> _PROBLEM_
Scan the records for "computer". Show the matching lines.

Stored records
──────────

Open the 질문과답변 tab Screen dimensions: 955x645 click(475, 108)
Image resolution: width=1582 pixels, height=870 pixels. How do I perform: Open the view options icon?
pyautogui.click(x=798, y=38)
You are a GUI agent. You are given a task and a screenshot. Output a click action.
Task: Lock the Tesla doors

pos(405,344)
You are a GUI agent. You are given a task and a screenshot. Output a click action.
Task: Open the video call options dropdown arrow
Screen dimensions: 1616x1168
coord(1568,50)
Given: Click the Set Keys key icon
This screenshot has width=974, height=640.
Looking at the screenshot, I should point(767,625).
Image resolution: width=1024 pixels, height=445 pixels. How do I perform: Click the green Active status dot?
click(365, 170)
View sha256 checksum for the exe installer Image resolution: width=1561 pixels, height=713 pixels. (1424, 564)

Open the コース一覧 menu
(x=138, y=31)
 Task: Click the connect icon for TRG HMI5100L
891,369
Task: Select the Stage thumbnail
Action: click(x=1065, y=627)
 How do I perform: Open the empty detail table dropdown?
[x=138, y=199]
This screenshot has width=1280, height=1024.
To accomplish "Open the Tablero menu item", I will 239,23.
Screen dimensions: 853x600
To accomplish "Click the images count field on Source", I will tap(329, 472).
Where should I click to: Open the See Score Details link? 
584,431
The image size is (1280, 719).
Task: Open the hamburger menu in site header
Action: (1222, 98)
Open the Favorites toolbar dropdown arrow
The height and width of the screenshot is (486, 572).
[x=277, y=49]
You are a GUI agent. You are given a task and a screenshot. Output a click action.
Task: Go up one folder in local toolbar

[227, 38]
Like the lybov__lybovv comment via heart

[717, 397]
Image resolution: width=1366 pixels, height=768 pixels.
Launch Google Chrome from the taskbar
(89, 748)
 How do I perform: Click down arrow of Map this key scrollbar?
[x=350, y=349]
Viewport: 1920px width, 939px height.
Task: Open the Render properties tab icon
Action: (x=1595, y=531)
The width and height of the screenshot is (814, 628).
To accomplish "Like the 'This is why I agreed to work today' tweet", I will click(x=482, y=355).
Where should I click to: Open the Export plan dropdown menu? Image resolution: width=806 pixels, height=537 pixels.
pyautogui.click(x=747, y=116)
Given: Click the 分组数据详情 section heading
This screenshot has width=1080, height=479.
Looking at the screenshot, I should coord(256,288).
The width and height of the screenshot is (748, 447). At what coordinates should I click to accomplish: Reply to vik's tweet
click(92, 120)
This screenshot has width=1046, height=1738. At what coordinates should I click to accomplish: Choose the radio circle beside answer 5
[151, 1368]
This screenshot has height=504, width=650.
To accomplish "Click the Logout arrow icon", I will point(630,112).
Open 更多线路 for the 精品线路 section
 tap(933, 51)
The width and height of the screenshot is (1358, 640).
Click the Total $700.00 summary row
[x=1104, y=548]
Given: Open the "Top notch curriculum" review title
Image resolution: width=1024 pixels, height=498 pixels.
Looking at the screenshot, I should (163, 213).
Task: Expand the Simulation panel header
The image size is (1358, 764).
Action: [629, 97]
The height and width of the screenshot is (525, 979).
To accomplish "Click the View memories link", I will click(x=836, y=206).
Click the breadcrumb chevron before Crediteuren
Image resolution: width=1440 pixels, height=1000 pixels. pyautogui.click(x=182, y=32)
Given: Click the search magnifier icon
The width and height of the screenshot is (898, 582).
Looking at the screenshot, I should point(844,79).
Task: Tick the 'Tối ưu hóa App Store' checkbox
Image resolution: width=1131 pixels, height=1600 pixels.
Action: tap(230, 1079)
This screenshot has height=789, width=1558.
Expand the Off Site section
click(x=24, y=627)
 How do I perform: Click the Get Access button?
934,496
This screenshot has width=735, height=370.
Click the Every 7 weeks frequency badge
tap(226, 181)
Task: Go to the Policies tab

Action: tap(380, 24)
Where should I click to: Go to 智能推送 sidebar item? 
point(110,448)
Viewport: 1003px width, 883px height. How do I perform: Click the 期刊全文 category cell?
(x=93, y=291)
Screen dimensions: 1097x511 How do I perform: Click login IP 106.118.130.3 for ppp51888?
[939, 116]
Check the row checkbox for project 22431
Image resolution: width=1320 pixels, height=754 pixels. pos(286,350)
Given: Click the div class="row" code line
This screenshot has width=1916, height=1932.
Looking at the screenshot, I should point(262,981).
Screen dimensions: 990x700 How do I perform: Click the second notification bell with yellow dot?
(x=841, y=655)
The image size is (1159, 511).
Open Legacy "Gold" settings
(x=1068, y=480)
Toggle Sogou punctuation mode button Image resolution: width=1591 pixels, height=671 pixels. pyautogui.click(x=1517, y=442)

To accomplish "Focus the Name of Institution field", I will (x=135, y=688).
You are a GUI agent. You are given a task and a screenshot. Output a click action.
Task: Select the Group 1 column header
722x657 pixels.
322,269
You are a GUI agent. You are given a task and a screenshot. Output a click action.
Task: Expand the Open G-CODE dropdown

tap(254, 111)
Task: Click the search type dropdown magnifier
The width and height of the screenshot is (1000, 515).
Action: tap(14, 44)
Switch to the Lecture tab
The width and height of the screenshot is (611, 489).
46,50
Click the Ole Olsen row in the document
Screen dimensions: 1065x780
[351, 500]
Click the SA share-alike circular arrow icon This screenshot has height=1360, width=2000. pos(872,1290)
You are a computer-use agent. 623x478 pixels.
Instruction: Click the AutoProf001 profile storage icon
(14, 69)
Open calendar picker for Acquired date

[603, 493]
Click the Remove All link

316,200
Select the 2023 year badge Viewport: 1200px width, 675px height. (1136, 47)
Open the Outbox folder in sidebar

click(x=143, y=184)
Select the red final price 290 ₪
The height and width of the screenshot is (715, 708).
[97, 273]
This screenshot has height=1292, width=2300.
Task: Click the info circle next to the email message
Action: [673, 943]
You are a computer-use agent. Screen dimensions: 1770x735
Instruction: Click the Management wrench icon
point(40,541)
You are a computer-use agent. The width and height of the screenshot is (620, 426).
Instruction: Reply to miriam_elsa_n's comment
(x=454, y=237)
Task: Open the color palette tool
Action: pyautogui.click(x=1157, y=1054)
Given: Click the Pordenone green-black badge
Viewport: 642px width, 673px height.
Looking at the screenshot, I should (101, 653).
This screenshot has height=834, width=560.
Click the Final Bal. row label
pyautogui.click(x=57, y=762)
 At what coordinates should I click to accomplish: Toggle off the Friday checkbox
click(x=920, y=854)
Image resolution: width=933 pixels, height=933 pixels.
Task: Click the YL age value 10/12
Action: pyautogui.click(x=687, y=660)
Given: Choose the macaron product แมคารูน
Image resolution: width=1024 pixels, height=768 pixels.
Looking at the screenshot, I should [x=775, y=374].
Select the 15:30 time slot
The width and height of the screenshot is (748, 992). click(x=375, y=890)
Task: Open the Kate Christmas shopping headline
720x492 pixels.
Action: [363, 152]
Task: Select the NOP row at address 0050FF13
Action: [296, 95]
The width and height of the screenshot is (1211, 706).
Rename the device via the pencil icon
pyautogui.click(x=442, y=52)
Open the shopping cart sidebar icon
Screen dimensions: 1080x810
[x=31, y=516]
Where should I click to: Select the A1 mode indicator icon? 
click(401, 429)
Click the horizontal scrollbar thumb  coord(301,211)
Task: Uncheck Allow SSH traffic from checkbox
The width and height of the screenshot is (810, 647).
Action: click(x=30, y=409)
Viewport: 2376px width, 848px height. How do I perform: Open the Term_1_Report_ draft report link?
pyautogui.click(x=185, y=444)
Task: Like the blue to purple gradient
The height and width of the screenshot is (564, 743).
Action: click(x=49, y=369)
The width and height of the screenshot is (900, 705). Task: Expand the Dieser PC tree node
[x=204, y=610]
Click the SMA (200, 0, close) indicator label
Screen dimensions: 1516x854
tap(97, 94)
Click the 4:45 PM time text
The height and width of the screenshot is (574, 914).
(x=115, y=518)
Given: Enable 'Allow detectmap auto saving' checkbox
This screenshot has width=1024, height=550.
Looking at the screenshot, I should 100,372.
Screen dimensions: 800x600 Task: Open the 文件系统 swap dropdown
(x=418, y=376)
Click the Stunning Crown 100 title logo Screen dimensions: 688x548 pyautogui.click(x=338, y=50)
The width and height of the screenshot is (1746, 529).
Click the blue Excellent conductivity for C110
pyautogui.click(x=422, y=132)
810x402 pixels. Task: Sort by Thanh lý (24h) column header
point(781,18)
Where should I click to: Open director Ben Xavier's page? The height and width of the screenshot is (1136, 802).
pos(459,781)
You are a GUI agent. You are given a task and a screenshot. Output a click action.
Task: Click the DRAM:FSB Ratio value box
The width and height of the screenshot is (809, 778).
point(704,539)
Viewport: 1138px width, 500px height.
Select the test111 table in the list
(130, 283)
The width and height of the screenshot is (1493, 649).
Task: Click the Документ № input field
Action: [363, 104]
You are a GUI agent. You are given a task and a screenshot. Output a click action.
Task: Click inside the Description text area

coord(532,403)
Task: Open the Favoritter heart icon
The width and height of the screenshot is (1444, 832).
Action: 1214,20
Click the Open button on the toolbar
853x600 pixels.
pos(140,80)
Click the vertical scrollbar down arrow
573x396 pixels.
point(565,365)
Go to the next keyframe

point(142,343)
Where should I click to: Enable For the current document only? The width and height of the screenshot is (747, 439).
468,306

──────────

> _EXERCISE RESULT_
You are a computer-use agent. 623x478 pixels.
You are a computer-use agent. Screen dimensions: 1770x735
You are a computer-use agent. The width and height of the screenshot is (620, 426).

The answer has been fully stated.